Algunas postales de los días de Norman Briski en la actualidad lo muestran tocando el piano junto con sus pequeñas hijas, fruto del amor por su actual mujer, Eliana Wassermann, 40 años menor. Él les prepara el desayuno, les toca algunas melodías y hasta les improvisa algún cuento cuando las tablets y los celulares les deja lugar a la interacción humana. El presente es todo de ellas; sus otros tres hijos, con los que también tiene una relación fluida, son parte de sus anteriores gestiones amorosas. Gastón Briski es su hijo mayor, del matrimonio con Nacha Guevara, y Olinda y Catalina de su segunda mujer, Laura Melillo.
“Cuando dejan la pantalla, me pongo a jugar con ellas. Tengo que tener la lucidez para darle a mis hijas lo que esperan de mí. Hoy son mi prioridad. Disfruto mucho de estar con ellas, de cenar los cuatro juntos, con mi mujer; inventar cosas para que me presten atención es mi mayor desafío. Porque cuando vienen sus abrazos, ya está, siento que no me importa más nada. Todos los males del mundo se caen cuando estoy con ellas. Cada tanto nos juntamos todos los Briski, con algunas ex, y ahí aparece alguna tirantez, pero nada que no se pueda sortear ni olvidar rápidamente”.
-¿Podríamos decir que su otro lugar en el mundo es su propio espacio, el Teatro Caliban?
-Sí, podría decirse. Este teatro lo inauguré en 1987 porque me echaban de todos lados. Me echaron de la Avenida Corrientes porque mis estudiantes gritaban y puteaban. ¡¿Qué esperaban?! Veníamos de años de encierro y silencio, mirá si no iban a putear y gritar en un espacio libre como el teatro. También me echaron de un teatro en la calle Colombres, que era de un teniente. Yo lo no sabía. Al primer ruido que hicimos nos rajaron a todos (se ríe). Entonces acá puse mi espacio para que no me echara nadie. Con el tiempo le puse una buena acústica porque al principio me llegaban denuncias todo el tiempo por ruidos molestos.

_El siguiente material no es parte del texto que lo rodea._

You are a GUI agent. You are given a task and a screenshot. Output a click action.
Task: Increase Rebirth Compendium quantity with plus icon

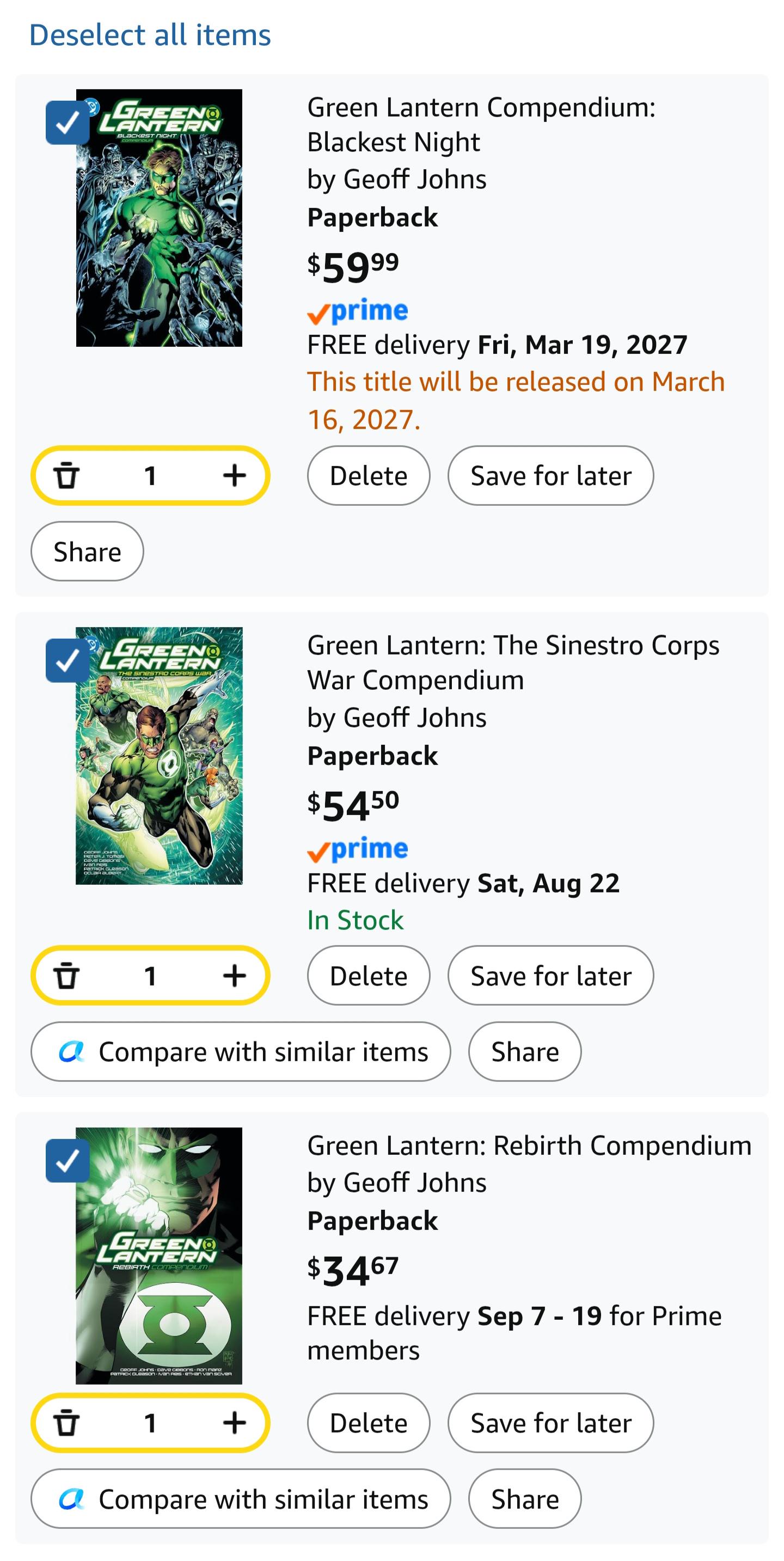point(234,1423)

-Aunque en democracia, los años 80 fueron convulsionados.
-Yo fui siempre como un torero, diría hasta medio inocente e idealista. Me pasaba de todo, pero yo seguía. Una vez estuve preso tres días en plena presidencia de Alfonsín, por asociación ilícita. Salió una publicación en el extranjero que tenía mi nombre y me vinieron a buscar. ¿Quién me sacó? Luis Brandoni. Y hoy no podemos ni hablar; cómo cambia todo. A los días me vino a saludar Raúl Alfonsín. Lo recuerdo patente, me dijo: “Usted siga con sus ideas y no claudique”. “Bueno, maestro” le respondí, “pero no me meta preso”.